■ **Task objective**
How many lines in the listing below contain the word "return"? Reply with only the number.

-- Information shown follows --

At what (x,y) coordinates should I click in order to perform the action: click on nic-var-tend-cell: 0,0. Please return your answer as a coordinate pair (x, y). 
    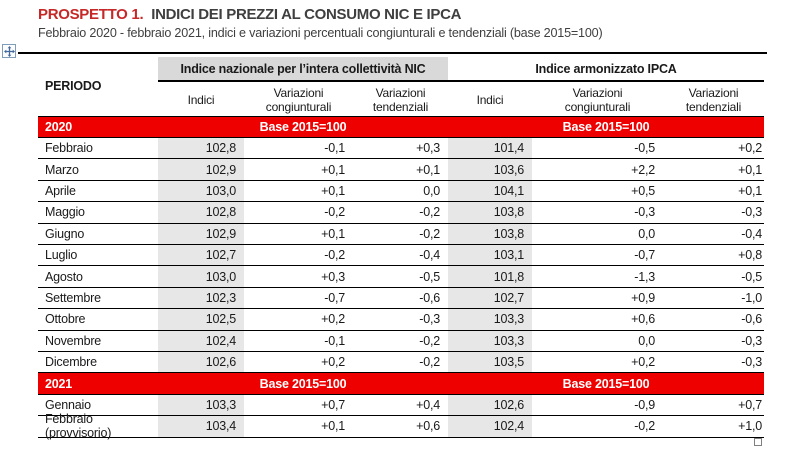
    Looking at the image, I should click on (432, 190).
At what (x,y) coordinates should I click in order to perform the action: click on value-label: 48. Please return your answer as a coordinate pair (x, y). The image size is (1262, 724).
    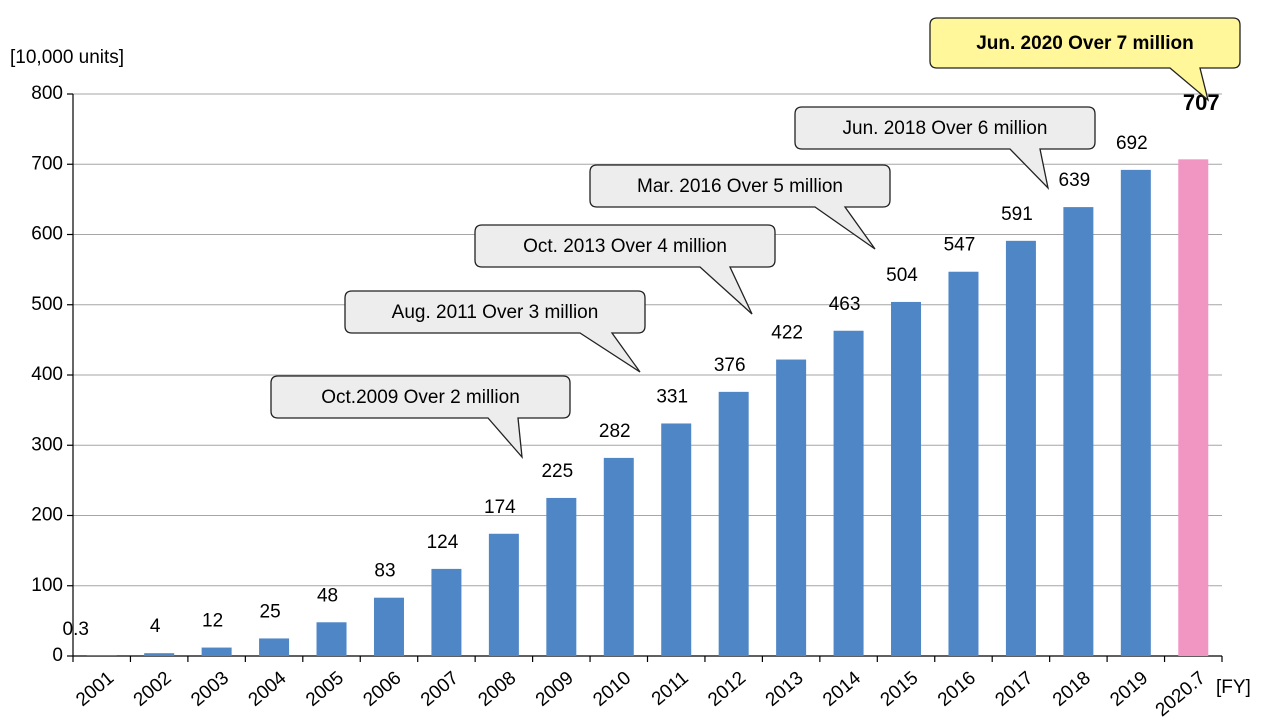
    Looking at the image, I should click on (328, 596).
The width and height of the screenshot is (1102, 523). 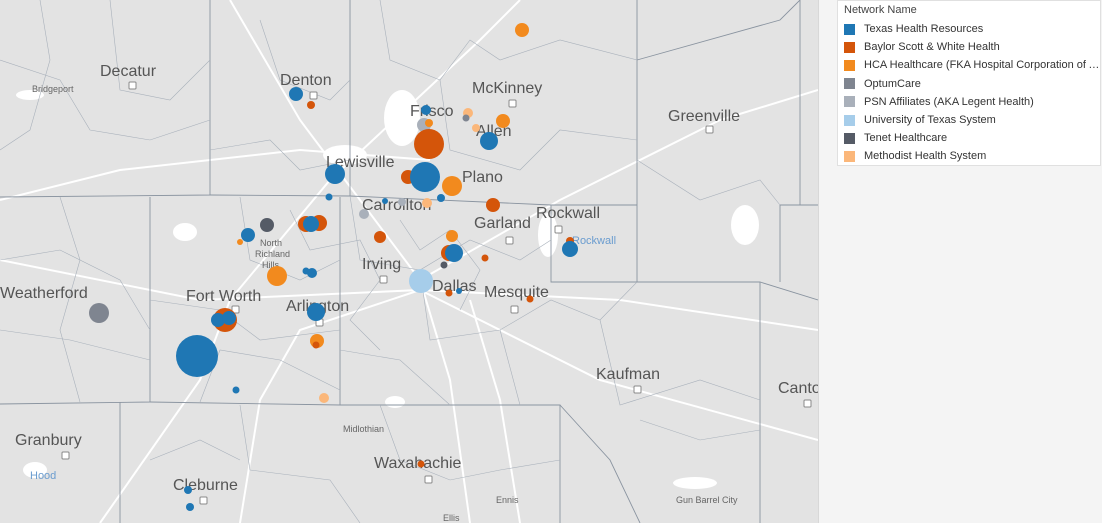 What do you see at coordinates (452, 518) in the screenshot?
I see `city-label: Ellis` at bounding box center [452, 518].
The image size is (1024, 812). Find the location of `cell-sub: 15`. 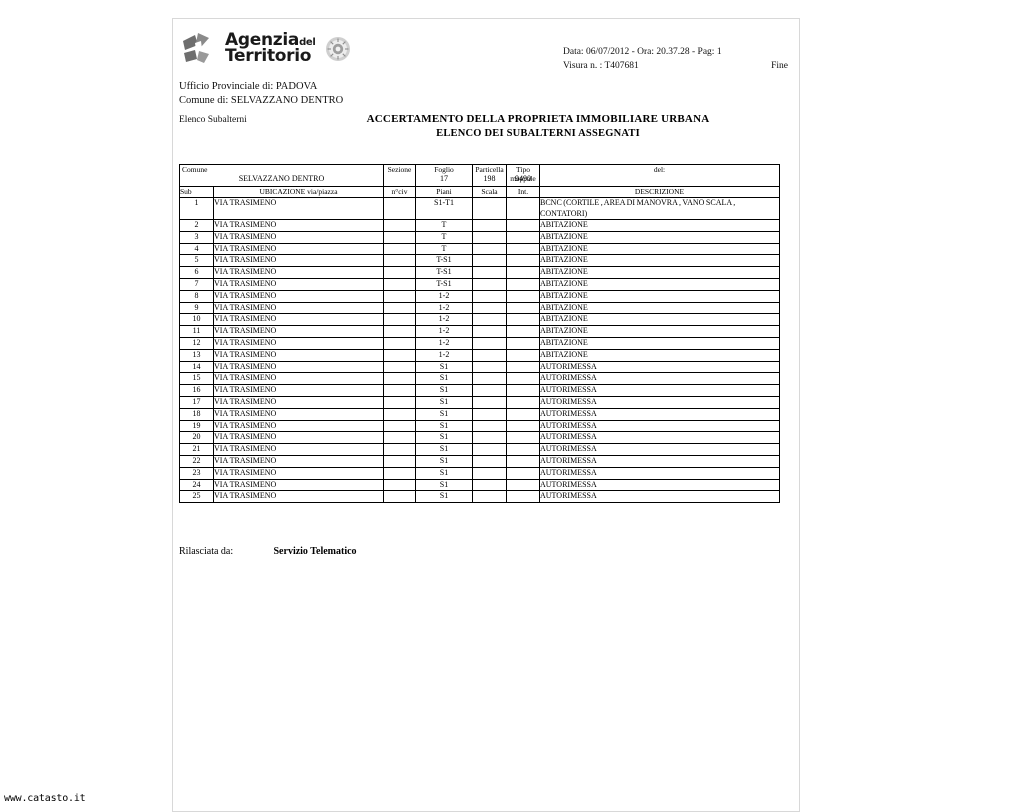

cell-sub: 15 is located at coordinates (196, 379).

-- Information shown concluded --

■ **Answer to this task**
2